Still, these examples seem to be outliers rather than the norm and the funding they attract is in the hundreds of thousands of pounds, not the hundreds of millions that it needs to make a meaningful difference at a national level.
"With research, leadership and co-ordinated action, we can reframe the conversation around the future of parks."
Parks making positive change
I dream of a 'Parks for All Fund' that is even more generous than the Future High Streets equivalent. A fund that invests public money into parks with confidence that the health benefits and future national health savings more than justify the expense.
This fund will need to cover capital costs for investment in park infrastructure, but crucially must also offer long-term committed revenue funding for maintenance and management.
By focusing on impactful projects that address the grand challenges of our time – public health, the climate crisis, inequality – the fund could bring multiple local authority departments and wider parks stakeholders together, with a focus on delivering genuine and measured change.
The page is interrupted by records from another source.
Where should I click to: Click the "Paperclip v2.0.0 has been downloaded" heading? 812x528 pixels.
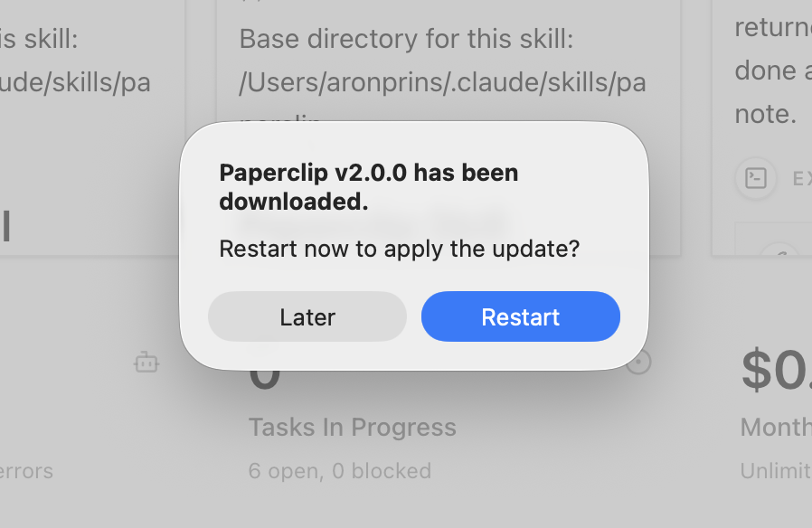click(x=369, y=187)
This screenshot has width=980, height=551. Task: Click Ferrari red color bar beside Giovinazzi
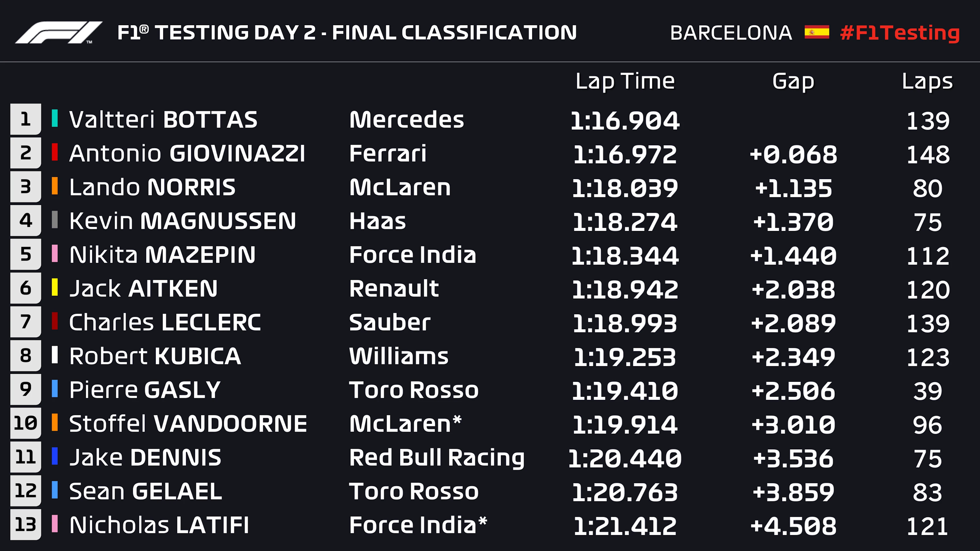coord(55,152)
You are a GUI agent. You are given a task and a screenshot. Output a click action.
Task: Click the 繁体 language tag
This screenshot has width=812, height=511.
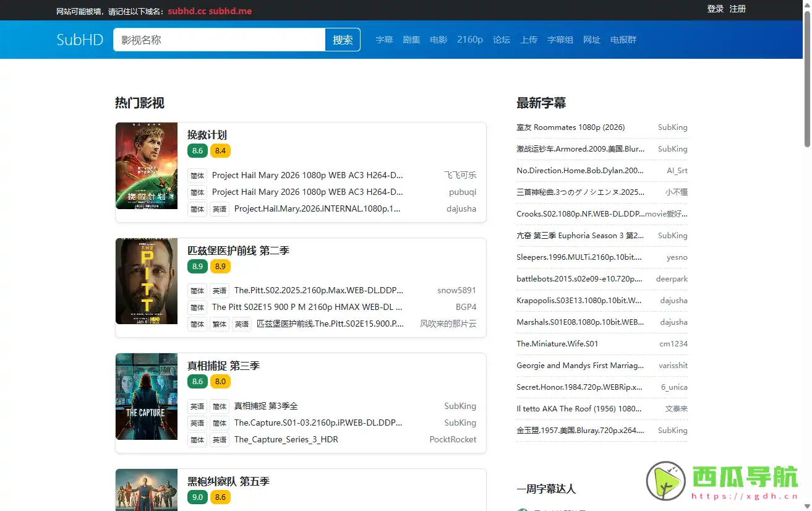click(220, 324)
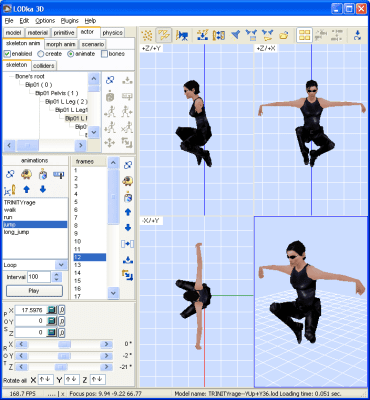The image size is (370, 400).
Task: Click the Play button
Action: pyautogui.click(x=34, y=291)
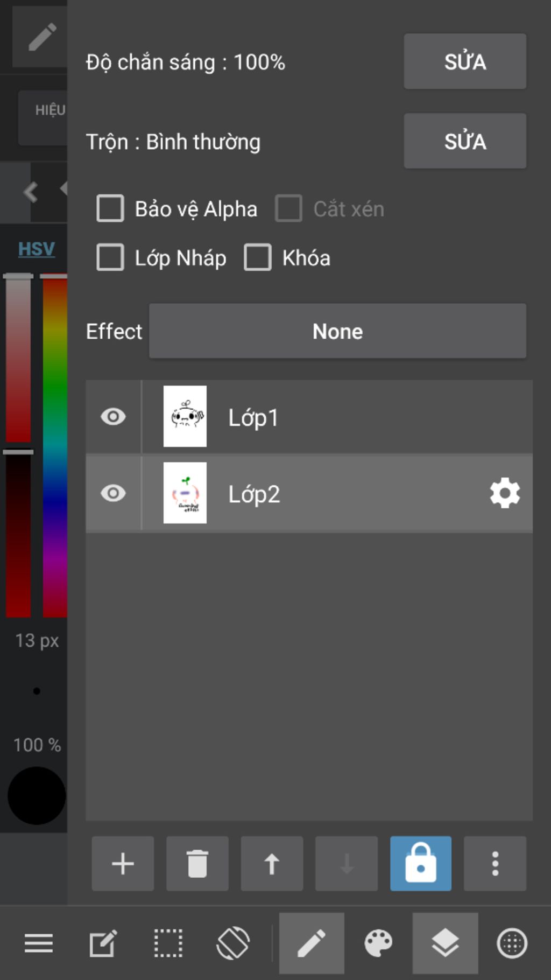This screenshot has height=980, width=551.
Task: Open the Effect None dropdown
Action: pyautogui.click(x=337, y=331)
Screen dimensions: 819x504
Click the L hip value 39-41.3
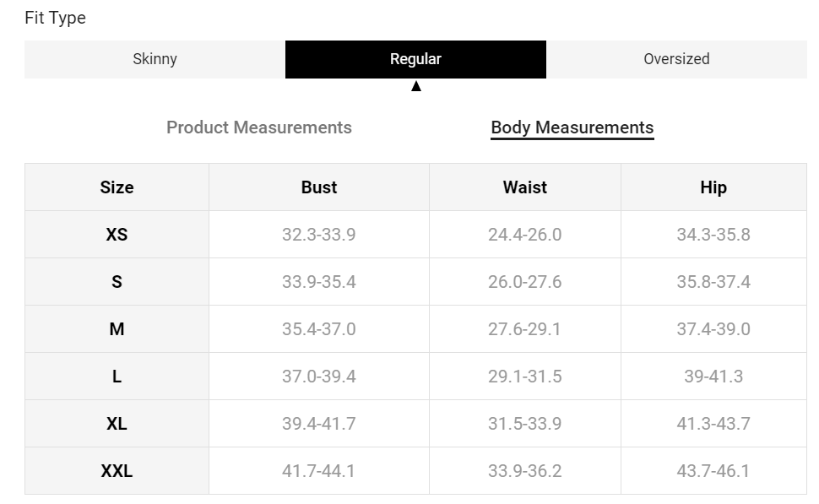click(713, 377)
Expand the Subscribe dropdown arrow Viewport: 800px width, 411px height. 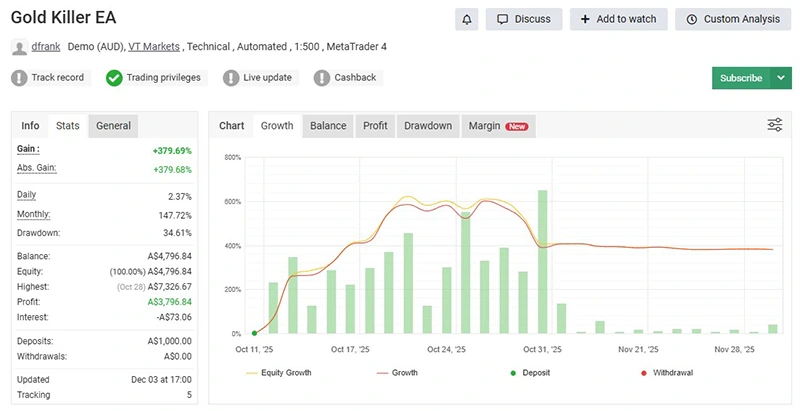tap(780, 78)
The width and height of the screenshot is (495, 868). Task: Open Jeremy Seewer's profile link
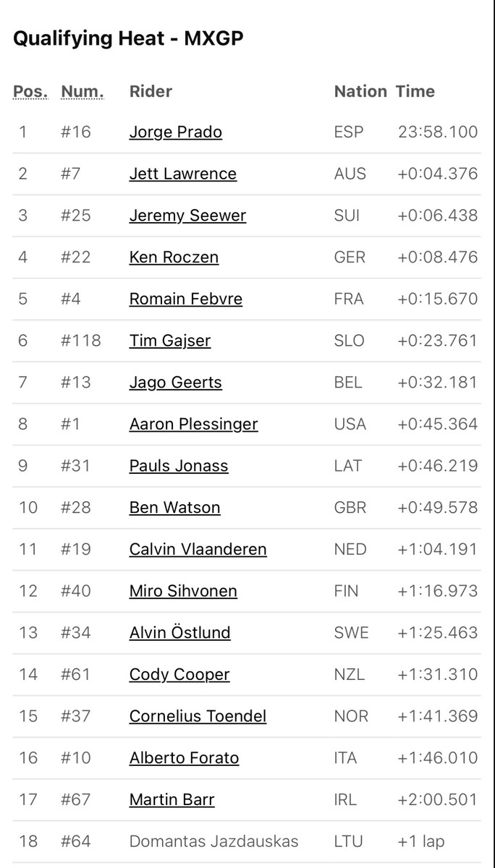pos(187,216)
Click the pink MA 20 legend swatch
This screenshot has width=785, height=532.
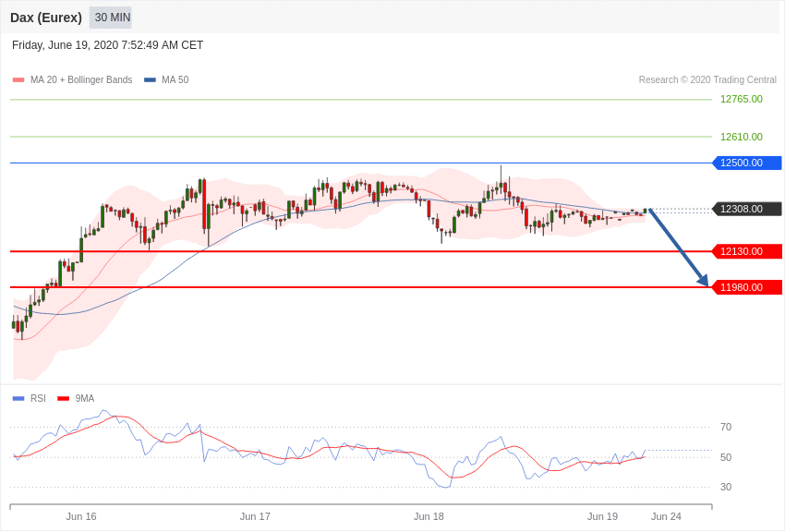tap(18, 79)
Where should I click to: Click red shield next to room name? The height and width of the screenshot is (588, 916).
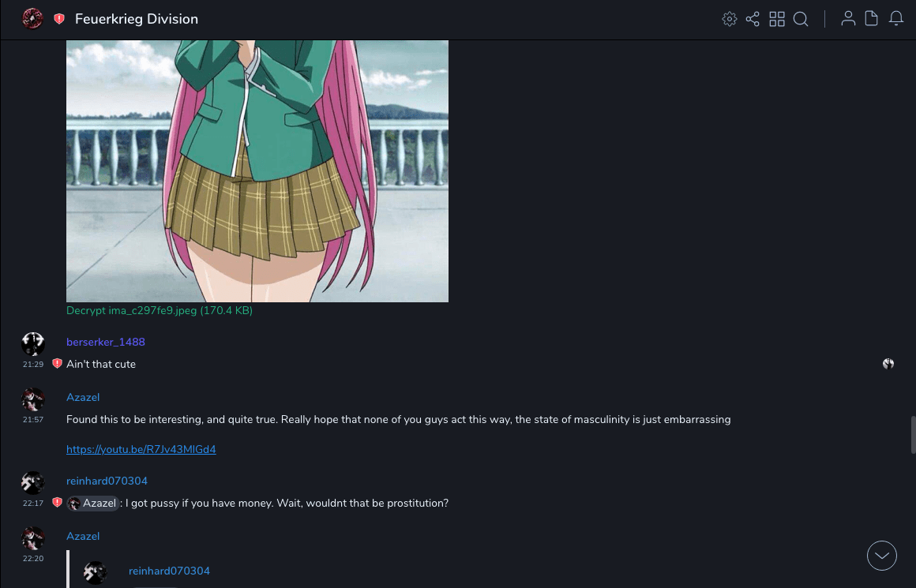pyautogui.click(x=59, y=19)
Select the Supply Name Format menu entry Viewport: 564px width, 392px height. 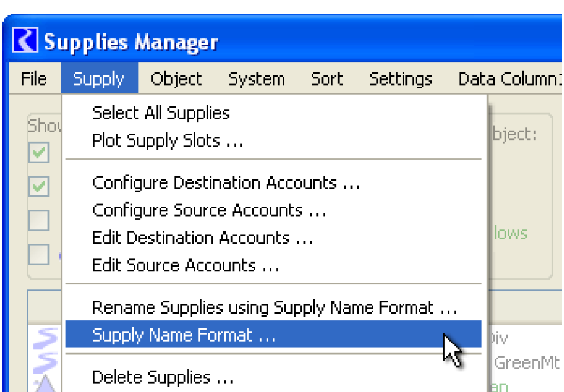184,335
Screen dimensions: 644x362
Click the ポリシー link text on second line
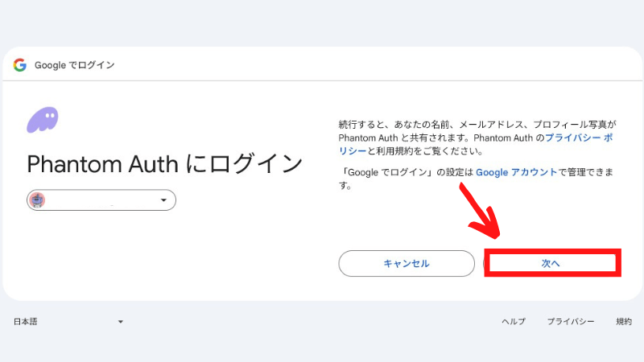click(353, 151)
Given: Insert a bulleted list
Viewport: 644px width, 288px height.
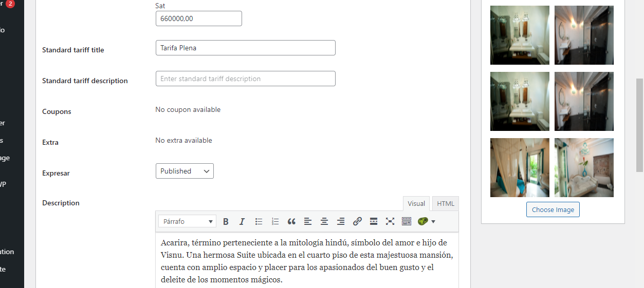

Delivered in the spirit of adaptation and innovation, its projects could be used to pioneer our understanding of how to increase engagement with and use of parks, or how to maximise health benefits.
By setting clear, locally-specific missions and establishing the full range of stakeholders needed to deliver on those missions, these projects would help us squeeze the maximum possible value from each and every park. This could include delivering new parks in areas of greenspace deficit, or addressing imbalance in the use of parks across different ethnicities through socially-engaged and bias-aware design processes.

The future of parks is in our hands
Recent action to respond to the COVID-19 crisis shows that funding can be available if the challenge it is tackling is sufficiently pressing. With parks, I believe it is.
Parks are a fundamental ‘public good’. When our parks thrive, people thrive.
Of course, all of this says nothing of the environmental benefits of greenspace in terms of biodiversity, flood management and contribution to tackling the climate crisis.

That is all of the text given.